Pierre Servent sur Rudolf Hess : quel fiasco !

une démonstration peu convaincante d'une thèse d'origine hitlérienne

En septembre 2019, Pierre Servent a signé le premier livre en français sur Rudolf Hess. Se présentant comme une biographie, il est au contraire centré sur un bref épisode, le vol du sujet vers l’Ecosse dans la soirée du 10 mai 1941. Il s’agit de démontrer que le plus ancien ami et complice de Hitler a, pour une fois, agi dans son dos, en voulant lui faire une agréable surprise. Le récit de sa vie antérieure comme celui de sa captivité postérieure sont censés étayer, d’une façon ou d’une autre, la démonstration.

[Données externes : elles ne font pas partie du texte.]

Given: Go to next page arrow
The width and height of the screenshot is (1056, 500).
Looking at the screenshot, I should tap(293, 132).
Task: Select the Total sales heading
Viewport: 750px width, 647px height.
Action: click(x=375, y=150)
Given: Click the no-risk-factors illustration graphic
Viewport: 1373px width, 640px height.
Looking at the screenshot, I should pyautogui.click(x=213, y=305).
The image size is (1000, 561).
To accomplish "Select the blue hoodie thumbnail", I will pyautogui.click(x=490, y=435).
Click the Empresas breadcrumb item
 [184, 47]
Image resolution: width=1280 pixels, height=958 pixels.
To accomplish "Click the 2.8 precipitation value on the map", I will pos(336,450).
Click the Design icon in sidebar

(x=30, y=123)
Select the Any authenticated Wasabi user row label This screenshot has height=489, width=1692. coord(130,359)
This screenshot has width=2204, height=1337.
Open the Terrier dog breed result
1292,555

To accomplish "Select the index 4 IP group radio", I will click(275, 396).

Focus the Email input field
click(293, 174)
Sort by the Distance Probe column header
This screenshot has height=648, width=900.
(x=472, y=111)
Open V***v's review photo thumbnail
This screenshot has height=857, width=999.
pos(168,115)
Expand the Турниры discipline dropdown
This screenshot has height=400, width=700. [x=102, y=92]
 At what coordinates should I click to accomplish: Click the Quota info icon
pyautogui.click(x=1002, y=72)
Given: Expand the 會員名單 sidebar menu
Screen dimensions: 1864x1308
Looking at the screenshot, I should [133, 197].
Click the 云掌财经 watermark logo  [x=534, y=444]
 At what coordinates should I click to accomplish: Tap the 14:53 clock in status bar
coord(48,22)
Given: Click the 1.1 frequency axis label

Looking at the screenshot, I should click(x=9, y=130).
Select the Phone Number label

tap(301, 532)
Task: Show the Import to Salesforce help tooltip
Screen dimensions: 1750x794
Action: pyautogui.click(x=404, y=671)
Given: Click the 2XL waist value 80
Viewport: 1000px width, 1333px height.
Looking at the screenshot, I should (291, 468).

Tout d’abord, leur complicité est fortement relativisée, au profit de l’attitude “dévote” qu’aurait manifestée le disciple dès la première rencontre. Ainsi, Servent omet deux épisodes où Hitler et Hess s’entendent comme larrons en foire :

-l’affaire du coffre scellé par la police lors d’une saisie en l’absence du chef au siège du NSDAP, habilement vidé dans la nuit par Hess et permettant d’humilier ladite police lorsque Hitler, de retour avec la clé, se défoule copieusement contre les pandores avant d’ouvrir la porte et de jouir de leur mine (un épisode raconté dans les Propos , le 5 février 1942, à un moment, pourtant, où Hitler manifeste par ailleurs, neuf mois après le vol, un mépris intact pour le fugitif).

-le piège tendu à Leni Riefenstahl pour éprouver sa discrétion en marge d’un congrès de Nuremberg  .

Ce Hess est bourré de problèmes psychologiques… comme les tenants de la thèse d’un vol entrepris à l’insu de Hitler n’ont cessé de l’affirmer… à partir de ce vol, mais jamais auparavant !

C’est à la fois un brave type et un faible complètement soumis à la volonté, et impuissant devant la brutalité, de son idole. En sorte que la question de savoir si, resté en Allemagne, il se serait opposé à la Shoah, comme le prétendait son épouse Ilse, resterait "ouverte”.

Le livre se prévaut, sans excès de modestie, de faire, contre les mythes et les fake news, usage d’ “une dose énorme de bon sens” (p. 419).

Chose curieuse, l’auteur pourfend au passage quelques mythes en s’appuyant sur des travaux récents, par exemple l’idée que Hess aurait co-écrit Mein Kampf, ou encore la loyauté envers Churchill de Halifax, ici campé comme un intrigant anti-churchillien dans la foulée du film (et du livre) Darkest Hour. Mais il a l’actualisation sélective !

On reproche parfois à ceux qui accordent une certaine force explicative à la personnalité de Hitler de faire une “histoire psychologisante”. Que dire alors de celle-là !

A présent, il reste un an pour que le 80ème anniversaire du vol de Hess mette en pleine lumière

  • les talents de comédiens des deux hommes;
  • la constance du triple choix de Hitler envers les autres puissances européennes (écrasement militaire de la France, colonisation du territoire soviétique, pacte raciste avec la Grande-Bretagne);
  • le réalisme, mâtiné de providentialisme, de Hitler, qui sait fort bien que l’opération Barbarossa est mortellement risquée et sacrifie son bras droit, dans une opération plus risquée encore, pour tenter à toute force d’éviter une guerre sur deux fronts;
  • le rôle fondamental de Churchill pour faire échouer cette manoeuvre et pour l’obliger à prendre ce risque;
  • le ressort profond de l’obéissance des Allemands à ce régime, combinant patriotisme et résignation;
  • la nécessité scientifique absolue de lire les déclarations nazies en traquant les manipulations, les doubles sens et les doubles-fonds.